[Records from a collection]
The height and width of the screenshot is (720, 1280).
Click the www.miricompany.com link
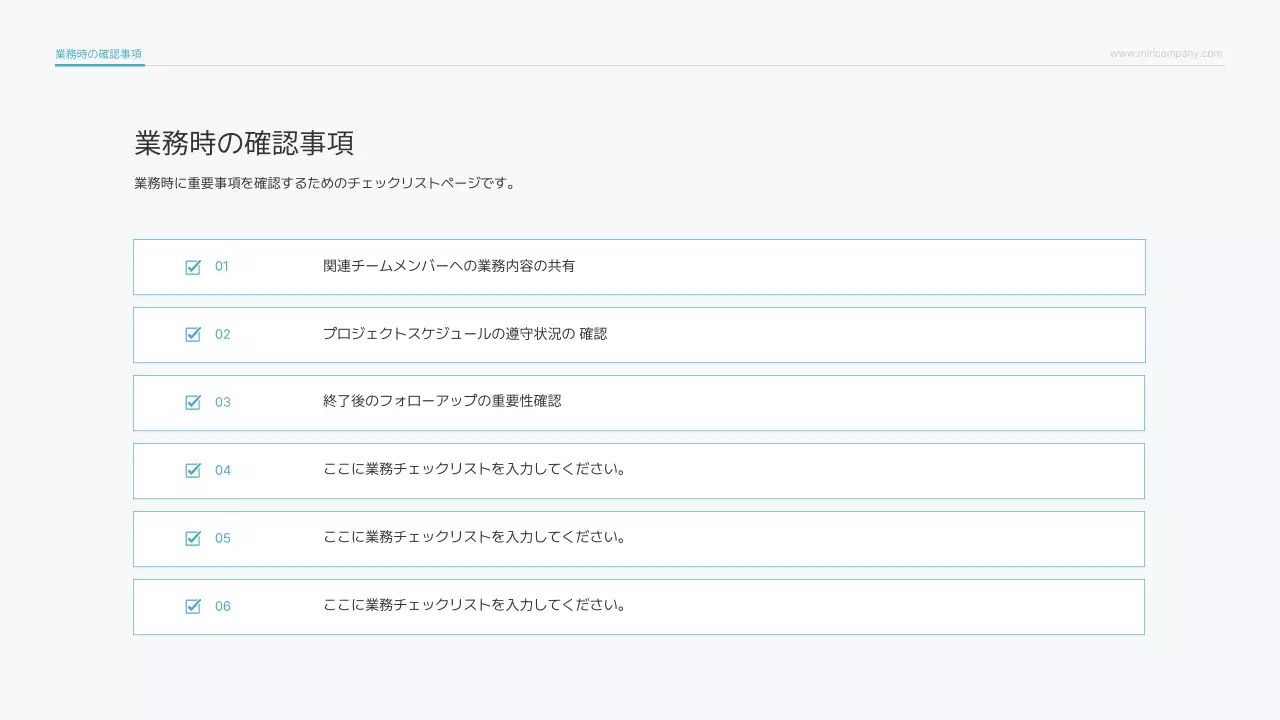(1165, 52)
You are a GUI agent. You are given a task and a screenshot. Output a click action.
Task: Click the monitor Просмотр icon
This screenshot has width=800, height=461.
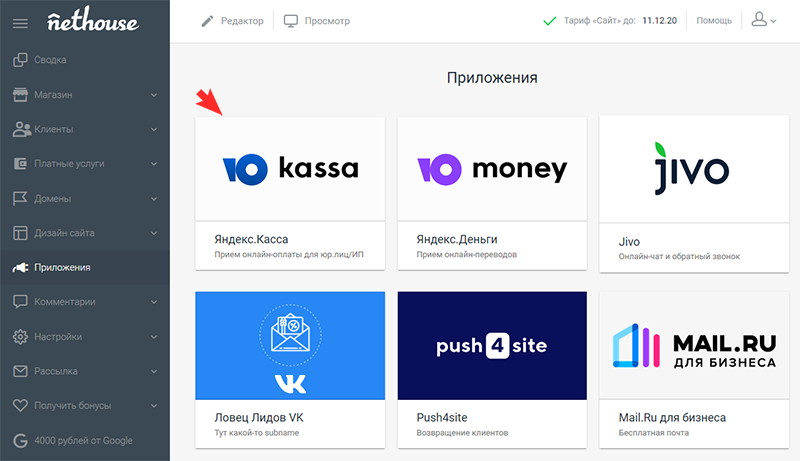click(291, 21)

# Try it
Pictures aside, return all the entries above exactly.

# Answer to this exercise
The height and width of the screenshot is (720, 1280).
Click the www.miricompany.com link
(1165, 52)
You are a GUI agent. You are given a task and a screenshot. Output a click action.
Task: Click the monitor Просмотр icon
This screenshot has width=800, height=461.
click(291, 21)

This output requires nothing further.